Dave Rickey mahrinskel at brokentoys.org
Mon Apr 28 15:02:43 CEST 2003


From: "Marian Griffith" <gryphon at iaehv.nl>
> In <URL:/archives/meow?group+local.muddev> on Thu 17 Apr, Dave Rickey wrote:

>> Nuts.  Economies are about the conversion of one type of value
>> into another.

> Sorry, but no, this is not true.  Economy is created by scarcity.
> What you describe is production. While it can (and generale will)
> have a place in an economy, it is not the same.  Technically,
> economy emerges when people have to choose between different
> commodities based on their own limited resources.  They must
> decide how much each commodity is worth to them, and if they wish
> to sacrifice (trade) their own resources for them.

No, *value* is created by scarcity.  Water and air are the most
important natural resources in existence, but air has no measurable
value and water costs pennies per ton.  That's because air is
omnipresent and effectively limitless, and water easily acquired and
highly fungible.  Scarcity can create value where it would not
otherwise be present, without the efforts of the diamond cartel to
maintain artificial scarcity, those stones would be used only for a
handful of industrial processes and not much more expensive than
tungsten (in fact "industrial" diamond of undesired colors or too
small a size can be purchased by the ton).

In an MMO, all scarcities are artificial and the only essential
limit on a resource (barring failed experiments such as the
closed-loop UO economy) is the time required to gain them.

>> Players squabbling over how many millions of gold a pile of horse
>> dung is worth is a sign of a *broken* economy, not economic
>> forces at work.

> Actually, this is economy at work.  These players are bartering.
> The fact that the game suffers immense inflation makes no diffe-
> rence to that.  The monetary system may be lacking somewhat, but
> that has no bearing on the economic system itself.

I chose horse dung on purpose, because it has absolutely no real
value in UO, in any way.  You can't make anything from it, it
doesn't do anything, it is not even aesthetically pleasing.  The
fact that it trades for millions of gold illsutrates that many
players have huge amounts of money, and absolutely nothing
constructive to use it for.  If that's not broken, what is?

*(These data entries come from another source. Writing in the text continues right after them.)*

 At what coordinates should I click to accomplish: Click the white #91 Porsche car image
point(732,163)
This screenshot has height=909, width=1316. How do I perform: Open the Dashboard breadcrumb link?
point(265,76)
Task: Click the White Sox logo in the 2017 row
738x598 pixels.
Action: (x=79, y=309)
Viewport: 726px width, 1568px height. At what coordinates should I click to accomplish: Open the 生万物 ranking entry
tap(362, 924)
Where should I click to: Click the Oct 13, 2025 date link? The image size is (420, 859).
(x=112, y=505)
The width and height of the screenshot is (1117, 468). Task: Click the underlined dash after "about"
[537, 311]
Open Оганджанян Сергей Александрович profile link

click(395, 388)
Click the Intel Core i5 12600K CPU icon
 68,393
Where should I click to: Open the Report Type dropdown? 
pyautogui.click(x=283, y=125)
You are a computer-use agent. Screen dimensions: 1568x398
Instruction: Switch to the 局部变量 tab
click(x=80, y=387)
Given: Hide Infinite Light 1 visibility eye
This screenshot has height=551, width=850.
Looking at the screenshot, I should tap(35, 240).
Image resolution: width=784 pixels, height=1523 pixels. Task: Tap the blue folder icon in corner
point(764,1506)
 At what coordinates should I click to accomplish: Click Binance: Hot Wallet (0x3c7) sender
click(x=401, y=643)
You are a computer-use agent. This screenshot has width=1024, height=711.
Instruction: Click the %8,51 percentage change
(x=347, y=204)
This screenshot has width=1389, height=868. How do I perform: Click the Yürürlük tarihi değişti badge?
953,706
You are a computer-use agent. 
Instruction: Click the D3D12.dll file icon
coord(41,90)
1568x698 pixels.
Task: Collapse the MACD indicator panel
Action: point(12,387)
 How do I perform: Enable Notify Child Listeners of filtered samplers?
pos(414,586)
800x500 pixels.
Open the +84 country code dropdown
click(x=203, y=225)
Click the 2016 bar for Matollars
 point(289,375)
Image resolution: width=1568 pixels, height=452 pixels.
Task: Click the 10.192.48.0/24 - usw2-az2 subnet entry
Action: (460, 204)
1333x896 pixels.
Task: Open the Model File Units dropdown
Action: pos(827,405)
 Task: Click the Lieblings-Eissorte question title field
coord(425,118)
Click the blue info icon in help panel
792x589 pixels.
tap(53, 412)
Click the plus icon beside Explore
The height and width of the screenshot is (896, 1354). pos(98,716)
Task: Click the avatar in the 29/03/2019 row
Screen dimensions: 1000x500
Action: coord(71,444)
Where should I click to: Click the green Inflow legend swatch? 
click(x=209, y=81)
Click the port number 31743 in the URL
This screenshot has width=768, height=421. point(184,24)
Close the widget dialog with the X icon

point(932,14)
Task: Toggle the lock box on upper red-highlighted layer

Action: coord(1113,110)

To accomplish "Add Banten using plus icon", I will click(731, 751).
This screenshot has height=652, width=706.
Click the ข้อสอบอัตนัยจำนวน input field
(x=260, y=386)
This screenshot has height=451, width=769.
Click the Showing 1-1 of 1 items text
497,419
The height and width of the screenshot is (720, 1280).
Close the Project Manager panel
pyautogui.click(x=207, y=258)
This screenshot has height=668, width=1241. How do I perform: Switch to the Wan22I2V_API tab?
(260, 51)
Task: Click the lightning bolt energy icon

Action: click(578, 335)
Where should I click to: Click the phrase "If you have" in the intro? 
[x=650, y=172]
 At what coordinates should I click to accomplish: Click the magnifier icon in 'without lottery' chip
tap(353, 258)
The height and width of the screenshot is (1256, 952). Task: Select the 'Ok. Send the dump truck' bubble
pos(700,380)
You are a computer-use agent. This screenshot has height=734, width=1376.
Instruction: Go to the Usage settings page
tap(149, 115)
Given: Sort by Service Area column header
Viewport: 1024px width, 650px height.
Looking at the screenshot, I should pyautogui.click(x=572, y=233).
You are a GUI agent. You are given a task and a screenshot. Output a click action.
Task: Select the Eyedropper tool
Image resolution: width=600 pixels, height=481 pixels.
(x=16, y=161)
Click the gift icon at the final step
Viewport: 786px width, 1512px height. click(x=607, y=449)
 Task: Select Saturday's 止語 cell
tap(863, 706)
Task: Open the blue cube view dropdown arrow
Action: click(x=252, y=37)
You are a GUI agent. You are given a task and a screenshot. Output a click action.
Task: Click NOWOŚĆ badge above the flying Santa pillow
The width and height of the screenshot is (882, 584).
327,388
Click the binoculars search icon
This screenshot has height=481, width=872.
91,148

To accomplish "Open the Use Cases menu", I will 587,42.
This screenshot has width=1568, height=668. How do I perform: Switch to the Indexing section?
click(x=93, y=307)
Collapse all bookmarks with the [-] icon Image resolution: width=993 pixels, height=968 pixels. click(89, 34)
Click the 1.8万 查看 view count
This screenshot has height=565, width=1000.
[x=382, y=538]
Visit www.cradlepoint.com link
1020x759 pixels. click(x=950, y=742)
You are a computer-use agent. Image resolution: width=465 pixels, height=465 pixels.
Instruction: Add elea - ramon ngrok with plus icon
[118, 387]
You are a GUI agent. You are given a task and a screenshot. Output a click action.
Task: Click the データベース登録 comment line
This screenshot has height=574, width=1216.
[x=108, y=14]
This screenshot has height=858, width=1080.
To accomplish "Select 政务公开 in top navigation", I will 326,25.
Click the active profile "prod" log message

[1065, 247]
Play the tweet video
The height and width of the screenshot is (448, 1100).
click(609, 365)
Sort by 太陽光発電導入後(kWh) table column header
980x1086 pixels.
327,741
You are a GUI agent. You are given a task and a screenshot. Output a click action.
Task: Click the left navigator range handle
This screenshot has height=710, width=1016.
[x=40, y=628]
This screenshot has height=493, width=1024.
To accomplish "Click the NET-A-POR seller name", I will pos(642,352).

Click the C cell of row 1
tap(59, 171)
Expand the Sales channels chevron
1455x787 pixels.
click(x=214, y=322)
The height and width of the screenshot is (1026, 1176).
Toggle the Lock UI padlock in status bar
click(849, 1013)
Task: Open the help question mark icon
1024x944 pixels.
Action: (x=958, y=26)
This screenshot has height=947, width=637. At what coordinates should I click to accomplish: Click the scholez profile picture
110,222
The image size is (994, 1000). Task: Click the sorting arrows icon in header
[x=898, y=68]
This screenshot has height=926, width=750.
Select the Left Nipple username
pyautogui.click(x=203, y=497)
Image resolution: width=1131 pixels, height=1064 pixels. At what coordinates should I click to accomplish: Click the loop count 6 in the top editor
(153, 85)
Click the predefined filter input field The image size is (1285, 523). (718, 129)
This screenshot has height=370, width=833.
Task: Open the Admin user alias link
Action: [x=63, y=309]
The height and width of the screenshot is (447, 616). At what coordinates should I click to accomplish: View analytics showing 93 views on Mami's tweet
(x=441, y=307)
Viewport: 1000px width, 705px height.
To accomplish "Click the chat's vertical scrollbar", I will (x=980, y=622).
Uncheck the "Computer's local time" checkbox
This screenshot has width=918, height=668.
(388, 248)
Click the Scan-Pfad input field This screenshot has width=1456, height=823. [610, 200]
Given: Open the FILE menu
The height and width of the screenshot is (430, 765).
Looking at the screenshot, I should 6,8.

>> Exclusive control of a source of vital resources by a small group
>> is another (that group has power far exceeding their time
>> investment, others cannot have that much power regardless of how
>> much time they invest).

> I fail to see how that is a sign of broken economy.  It simply is
> a monopoly. It may be undesirable from a designer's point of view,
> but that is something else entirely.  The correct reaction for the
> designer would be to allow innovation, or in other words find ways
> around the blockade, or to create other ways to achieve the same
> end as the resource. If there are multiple paths it becomes harder
> for one group to claim the resource.  If the effect that resource
> is used for can be achieved in new ways previously not designed in
> the game (i.e. if it is truly dynamic and driven by player innova-
> tion) then no group can block the effect, only the most convenient
> way to achieve it.

It's certainly broken in game terms (people do not pay money to be
peasants), and I'd argue strongly that it is broken in social terms
as well.  The result in real world situations of that type is
plutocracy, where a handful hold all the power and control
everything, and everyone else lives in grinding poverty (such as
Victorian England, or even more extremely in modern Guatemala).

> E.g.  "black oil" is needed to create a certain fire spell.  There
> are only so many places where this substance can be found on the
> surface. If a guild blocks access to them all then the game desig-
> ners can create more of those places until it becomes impractical
> to block them for any single guild.  Or they can allow players to
> mimic the natural process (in the game world that is) that led to
> the creation of the stuff.  This may require other ingredients and
> perhaps some specialised equipment and/or magic, but it would be
> possible for a player to create small amounts of this "black oil"
> without requiring access to the mines. The process would likely be
> uneconomical compared to the simple harvesting the guild can do,
> but it would be possible to circumvent the monopoly, and for some
> players who can (for whatever reason) not deal with the guild it
> would be economic to pay the higher price.

Nothing hypothetical about it, substitute "pearl" for "oil" and you
have exactly the situation that applied in UO in the days of the
Reagent Cartels.  There was a limit to how many of each reagent the
vendors would stock, and they refreshed on a regular schedule.
Although theoretically anyone could buy the reagents as they were
restocked, in practice the Reagent Cartels had the money and the
organization to buy the *entire* stock just as quickly as it became
available.  Of all the reagents, Black Pearl was the most essential
(being required for all of the teleport spells and many of the
better offensive spells) Some larger guilds were able to maintain
private stocks through PK activities, and small amounts of reagents
spawned into the world spontaneously, but overall the grip of the
cartels on the BP supply was pretty absolute.